Il ponte tra ricerca e industria
Uno degli aspetti più distintivi, e meno conosciuti, della figura di Orazio Svelto è stato il suo atteggiamento verso l’innovazione industriale. Lontano da una visione autoreferenziale della ricerca accademica, ha sempre considerato il dialogo con l’industria come parte integrante della missione scientifica. Emblematica, in tal senso, fu la sua collaborazione con il gruppo di Fotonica di Italtel nel 1990 per lo sviluppo di particolari laser con cavità in vetro drogato Er/Yb per telecomunicazioni. Quella ricerca si dimostrò particolarmente faticosa per la scarsa ripetibilità delle prestazioni dei vetri che acquistavamo negli USA. Fu alla fine di una riunione con il Prof.
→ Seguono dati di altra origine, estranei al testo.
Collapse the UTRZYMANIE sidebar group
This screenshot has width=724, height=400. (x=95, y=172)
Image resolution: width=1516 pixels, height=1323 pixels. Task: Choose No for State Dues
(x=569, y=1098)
Svelto dedicata a capire le ragioni delle nostre difficoltà che suggerì un contatto scientifico decisivo con il gruppo del Dr. Valentin Gapontsev all’Istituto di Radio Ingegneria a Fryazino, vicino a Mosca, che aveva conosciuto anni prima come un grande esperto proprio nel campo dei vetri drogati Er/Yb.
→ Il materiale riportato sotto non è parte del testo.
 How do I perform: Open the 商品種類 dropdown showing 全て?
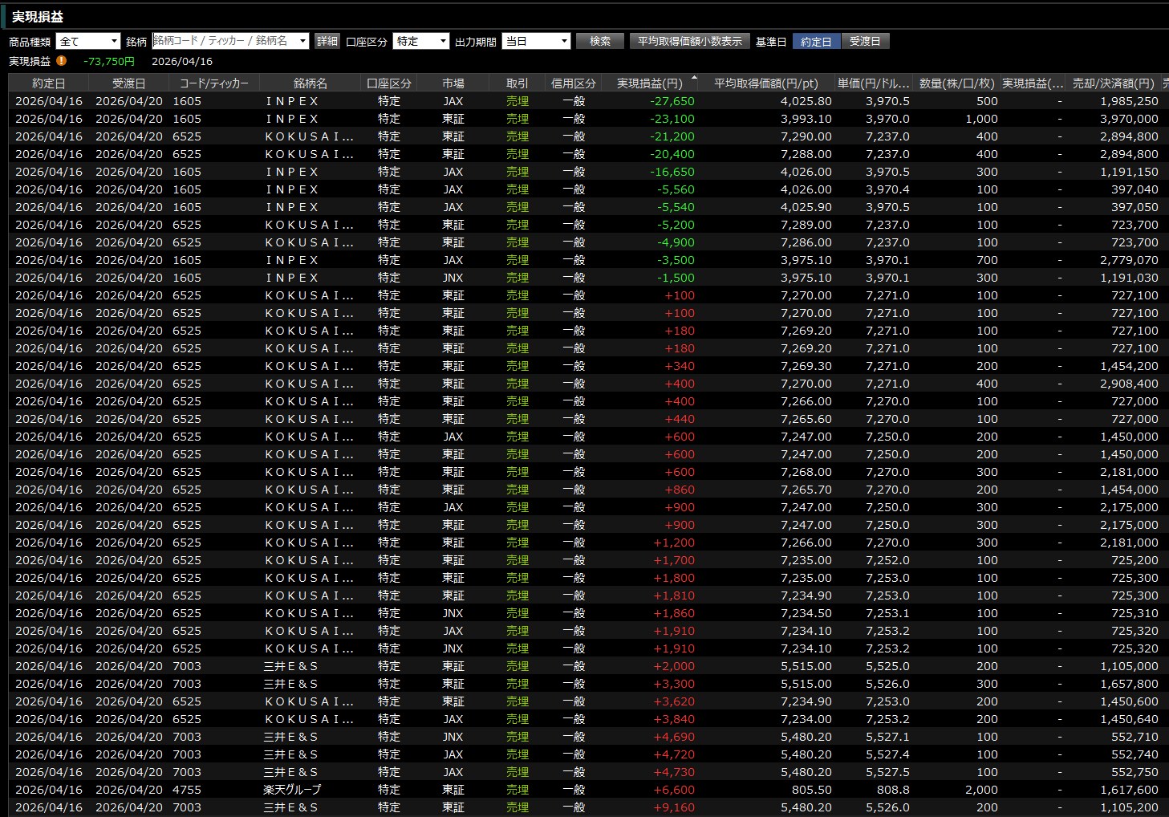click(87, 42)
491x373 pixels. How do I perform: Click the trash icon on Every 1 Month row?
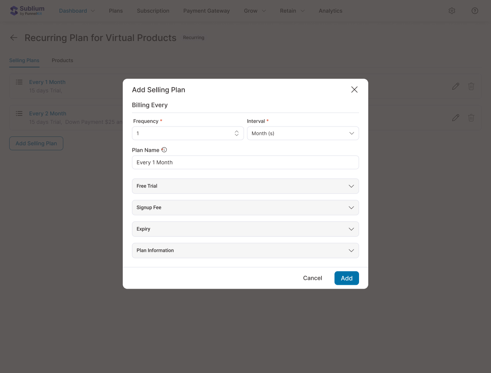pyautogui.click(x=471, y=86)
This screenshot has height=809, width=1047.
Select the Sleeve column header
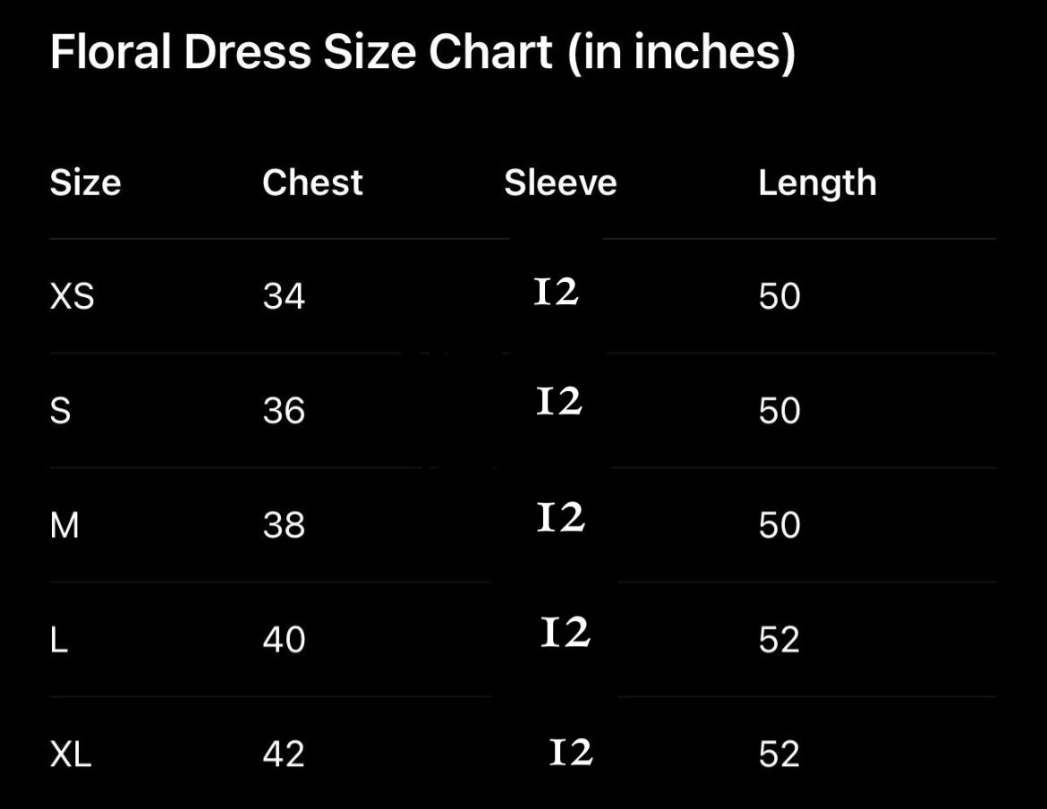click(560, 183)
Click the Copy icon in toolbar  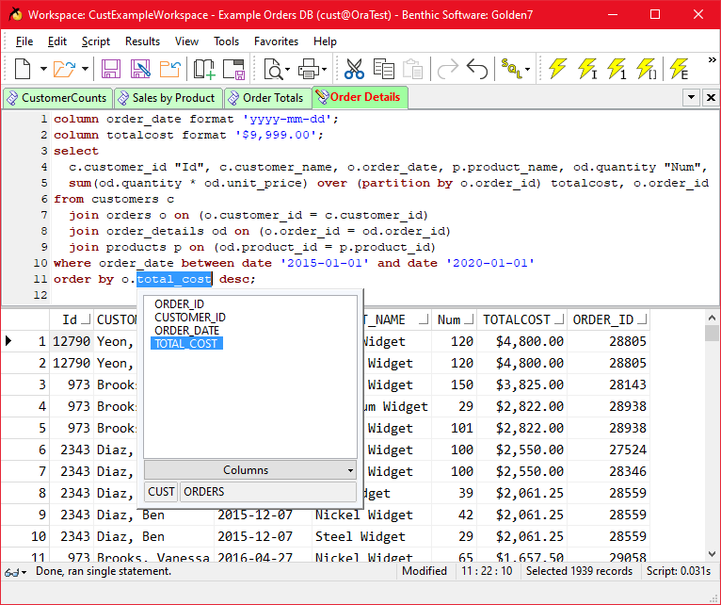click(x=383, y=69)
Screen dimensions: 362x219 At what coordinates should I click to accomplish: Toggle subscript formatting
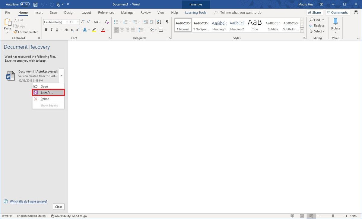click(x=72, y=30)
Quella intuizione non solo contribuì a risolvere un problema tecnologico concreto, ma dal 1992 avviò una catena di eventi che avrebbe portato, negli anni successivi, alla nascita e all’affermazione di IPG Photonics, specialista nel campo dei laser in fibra e degli amplificatori ottici di potenza. Non è un caso se IPG ha un suo importante centro di sviluppo a Cerro Maggiore, nell’hinterland milanese, che oggi conta più di 200 addetti allo sviluppo e alla fabbricazione di nuovi prodotti per il mercato mondiale. Un esempio straordinario di come una visione scientifica profonda e internazionale, non solo accademica, possa tradursi in impatto industriale e occupazionale, anche sul territorio italiano.
Un’eredità che guarda al futuro
Orazio Svelto è stato, in definitiva, molto più di un grande scienziato: è stato un maestro, un visionario e un facilitatore di opportunità. La sua eredità vive nei risultati scientifici, nelle istituzioni che ha contribuito a costruire, nelle aziende che hanno beneficiato indirettamente della sua lungimiranza e, soprattutto, nelle persone che ha formato e ispirato.
Per la comunità della fotonica, italiana e internazionale, ricordare Orazio Svelto significa non solo rendere omaggio al passato, ma riaffermare un modello di scienza capace di tenere insieme conoscenza, responsabilità e visione del futuro. Un modello di cui oggi, forse più che mai, abbiamo bisogno.